Children often enjoy playing games as well as spending time with their parents and siblings. Combining these two pastimes can be exciting for a child. There are many benefits of board gaming for children such as enhancing social skills, boosting their self-esteem, developing fine motor skills and hand-eye coordination, teaching number, shape, color and word recognition, and encouraging flexible thinking. Board games also help increase a person’s attention span and ability to focus on a task.
How do Board Games Enhance Social Skills?
Board games help children learn important social skills such as waiting, turn taking, sharing, how to cope with losing, making conversation, problem solving, compromising, collaborating and being flexible. These skills are important in school-aged children so that they can appropriately respond in social situations both inside and outside of the home. Games like Candyland and Chutes and Ladders teach children that flexibility is crucial because luck can change very quickly. Children quickly learn that these games are not necessarily about skill acquisition but more about how one may cope with change in a playful environment.

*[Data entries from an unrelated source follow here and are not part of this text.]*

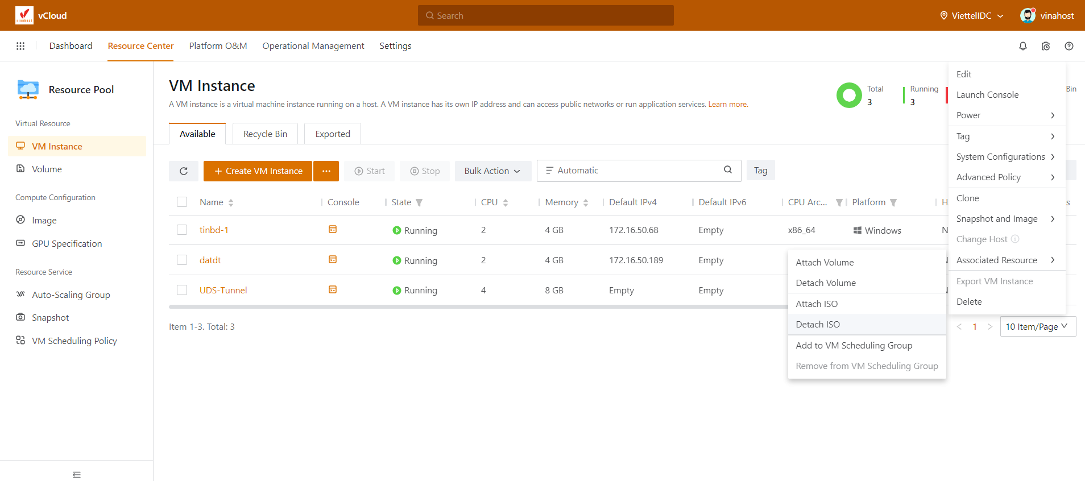The width and height of the screenshot is (1085, 481).
Task: Open the Bulk Action dropdown
Action: click(x=492, y=171)
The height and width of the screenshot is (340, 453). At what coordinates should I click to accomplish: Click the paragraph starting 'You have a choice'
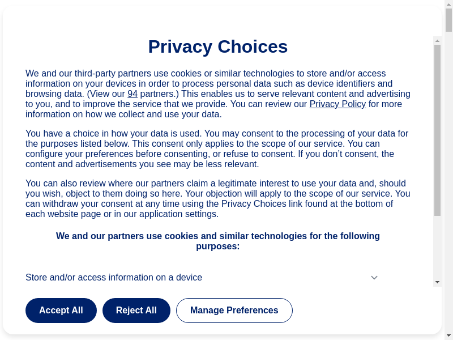click(218, 149)
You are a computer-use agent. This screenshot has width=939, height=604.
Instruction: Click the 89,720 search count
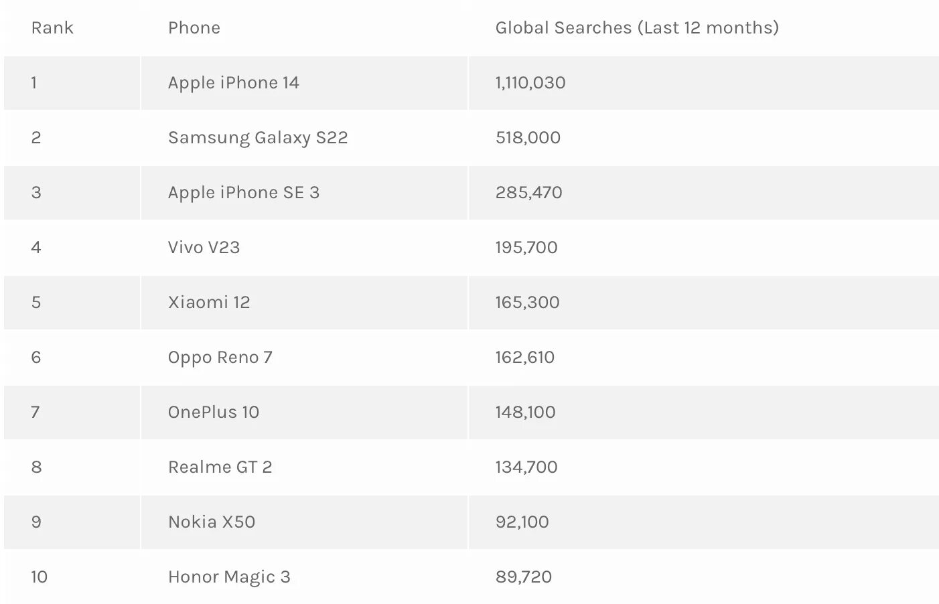click(524, 577)
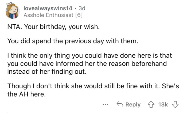Click the paragraph starting 'I think the only thing'

pyautogui.click(x=89, y=63)
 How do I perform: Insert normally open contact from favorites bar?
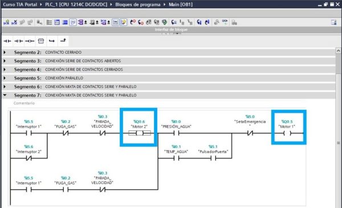[x=7, y=41]
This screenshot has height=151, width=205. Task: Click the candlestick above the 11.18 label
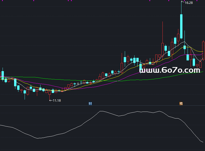50,93
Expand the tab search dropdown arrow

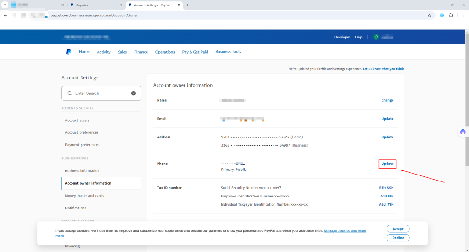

The Ups and Downs between Winning and Losing
Have you ever seen a 4 year old appear ecstatic during a game of Chutes and Ladders when they climb up the ladder? Have you also seen that same 4 year old appear in extreme distress when they fall down the chute? For some children it’s very difficult for them to move down the game board or lose the game. It is very helpful, if parents model moving down the game board or losing with a calm attitude. For example, if a parent is almost at the candy castle, but they pick a gingerbread man and need to move all the way back to the beginning of the game, a parent can say, “That’s okay, maybe next time I’ll pick a better card.” When a parent models a calm response it is a powerful way for children to imitate an appropriate reaction to a difficult situation.
Some Things to Consider when Choosing a Game for Your Child: You can check the side of the board game box for the age range and average playing time. Make sure the age recommendation and playing time is appropriate for your child’s chronological and developmental age.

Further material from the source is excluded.